Which is just as well, because I can’t imagine a scheme more guaranteed to create a vast number of new Oracle shares before there is even a whiff of whatever value the cash they raise will create; when it will deliver it to shareholders; and how many shares there will be to divide it among.

But even Oracle’s warning in early July that it had signed up for a £45m equity funding facility (more than three times its current market cap) at some unknown future price – ‘in order to support future project expenditure’ – did not put off some buyers. Another announcement a few weeks later however, that its ambitions now also encompass a mining project in Africa, looked finally to have caused investors to notice all the red flags.

Meanwhile, the only one of these sorts of companies to have protected shareholders by concentrating on just one project, Ncondezi Power (LON:NCCL), is nearing the crucial stage (which the others won’t reach for at least another 2-3 years) when they can give shareholders most of the information to value their shares.
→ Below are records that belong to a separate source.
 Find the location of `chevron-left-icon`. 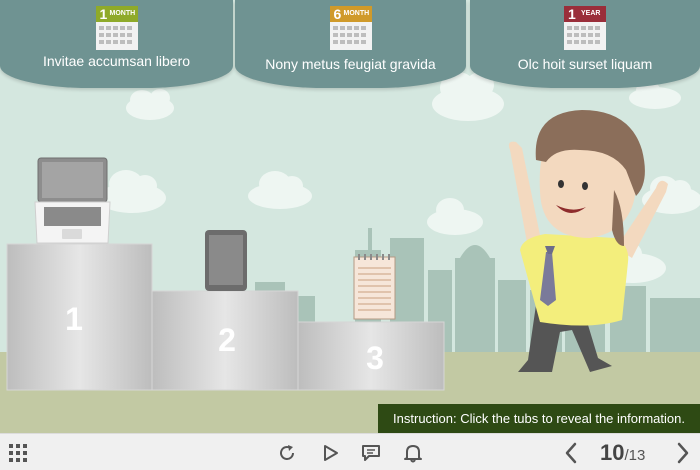

chevron-left-icon is located at coordinates (571, 453).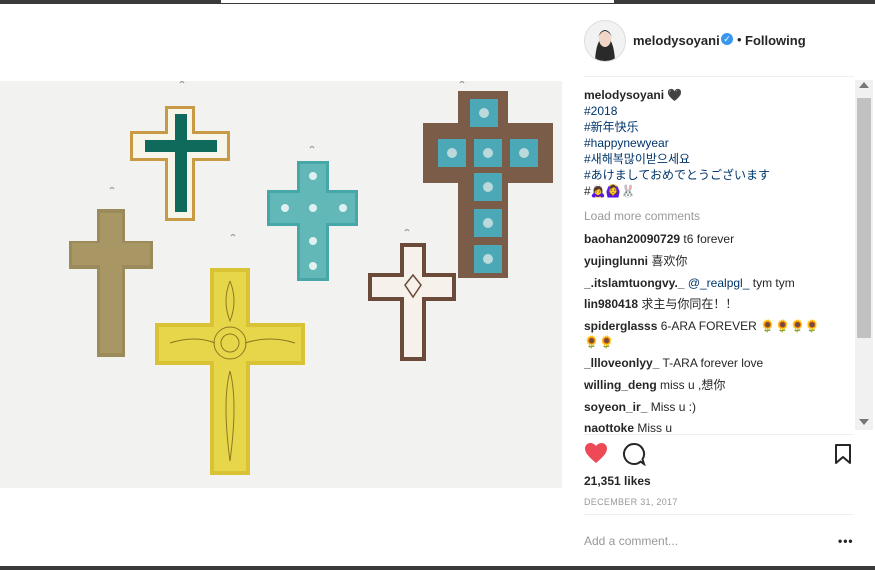  I want to click on comment-text: T-ARA forever love, so click(713, 363).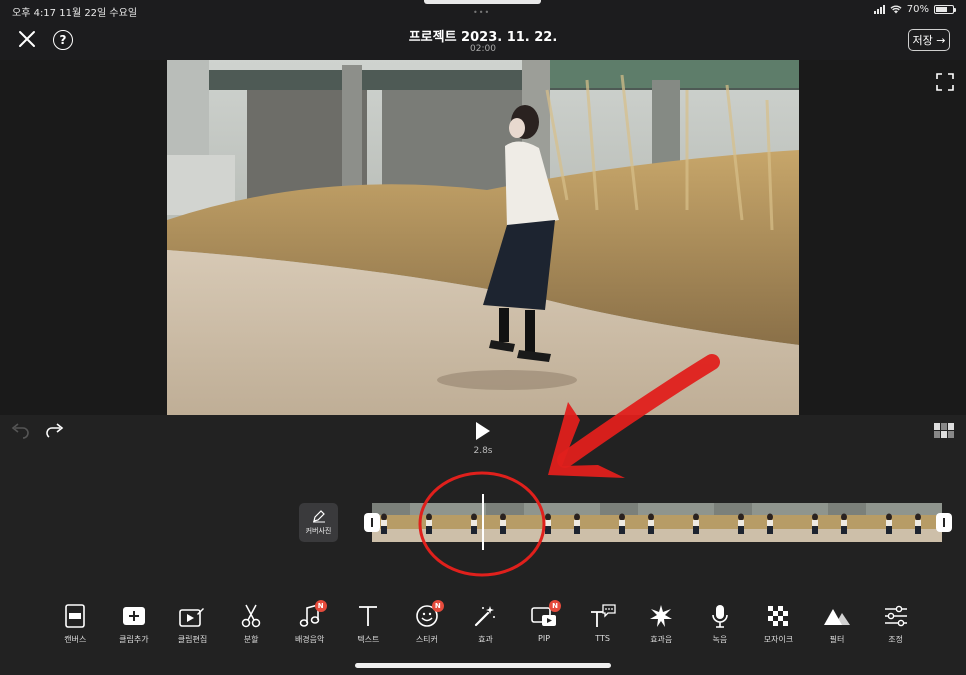 The width and height of the screenshot is (966, 675). Describe the element at coordinates (372, 522) in the screenshot. I see `trim-handle-left` at that location. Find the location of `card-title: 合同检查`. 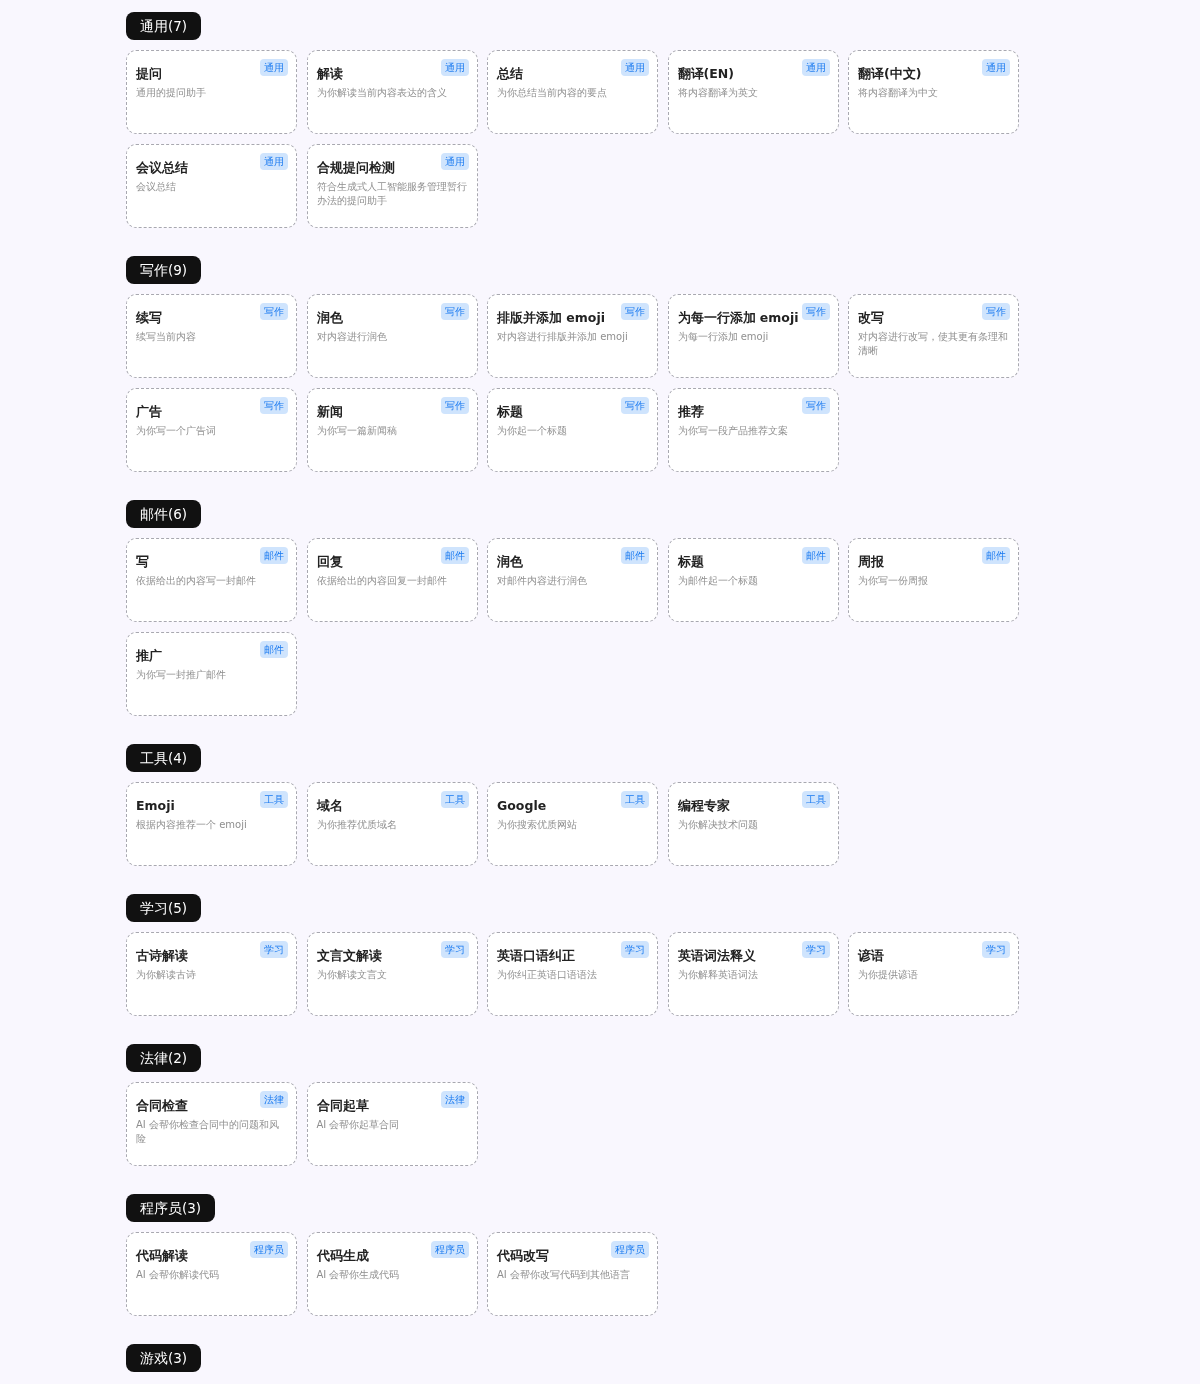

card-title: 合同检查 is located at coordinates (162, 1106).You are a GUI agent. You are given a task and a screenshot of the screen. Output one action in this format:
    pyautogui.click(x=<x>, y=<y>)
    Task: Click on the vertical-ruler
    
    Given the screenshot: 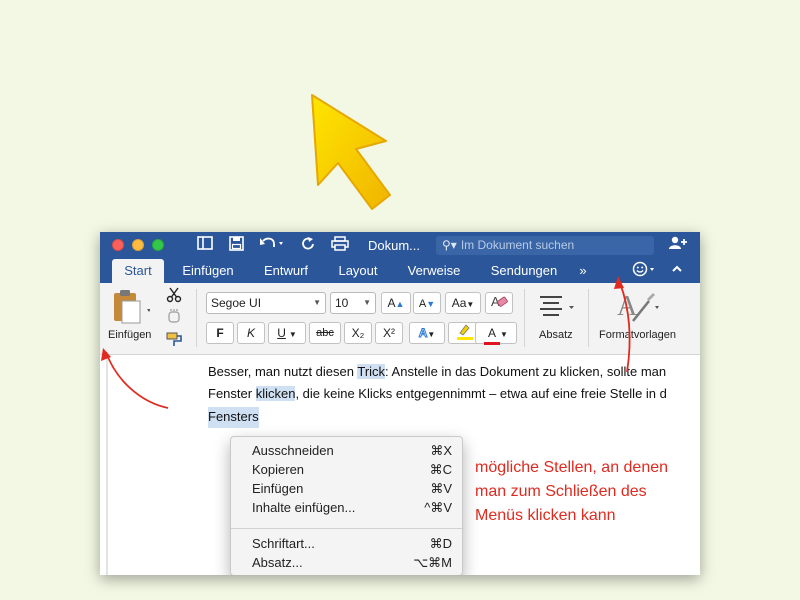 What is the action you would take?
    pyautogui.click(x=107, y=466)
    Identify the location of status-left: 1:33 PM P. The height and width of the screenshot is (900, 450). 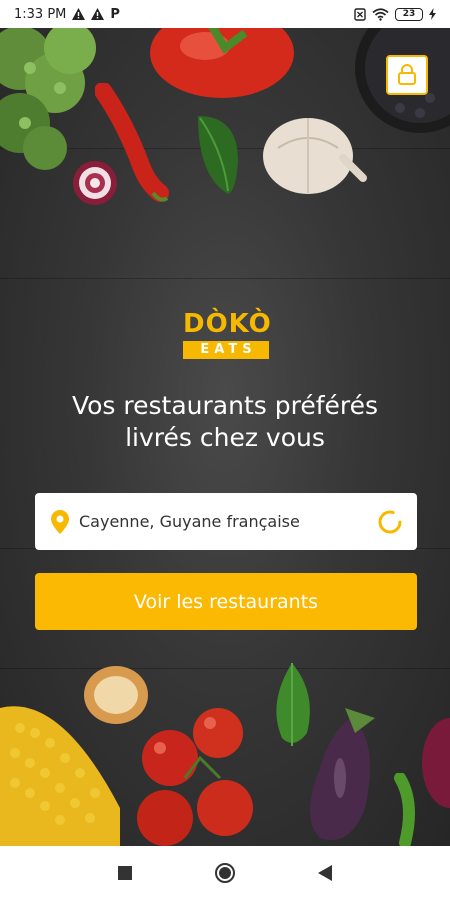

Just one broker (not the company’s) has made a stab at this – Canaccord – and, unlike most mining and project companies I have followed over the years, I actually agree that its ‘target’ price of 13p is close to where I think the shares will trade when that happens.

Like all such companies however, NCCL has not been immune to the normal hazards which arise during the long period of planning projects. Its shares have hardly recovered from the recent announcement by General Electric that it would withdraw from its world-wide coal fired power station business, raising doubts that its commitment to supply Ncondezi would be affected. But it takes a long time to unwind such businesses (and there must be Chinese companies eager to snap them up) so that NCCL has apparently been reassured that its project is not at risk.

With its shares thinly traded, and numbers of announcements expected in the near term, the shares look cheap.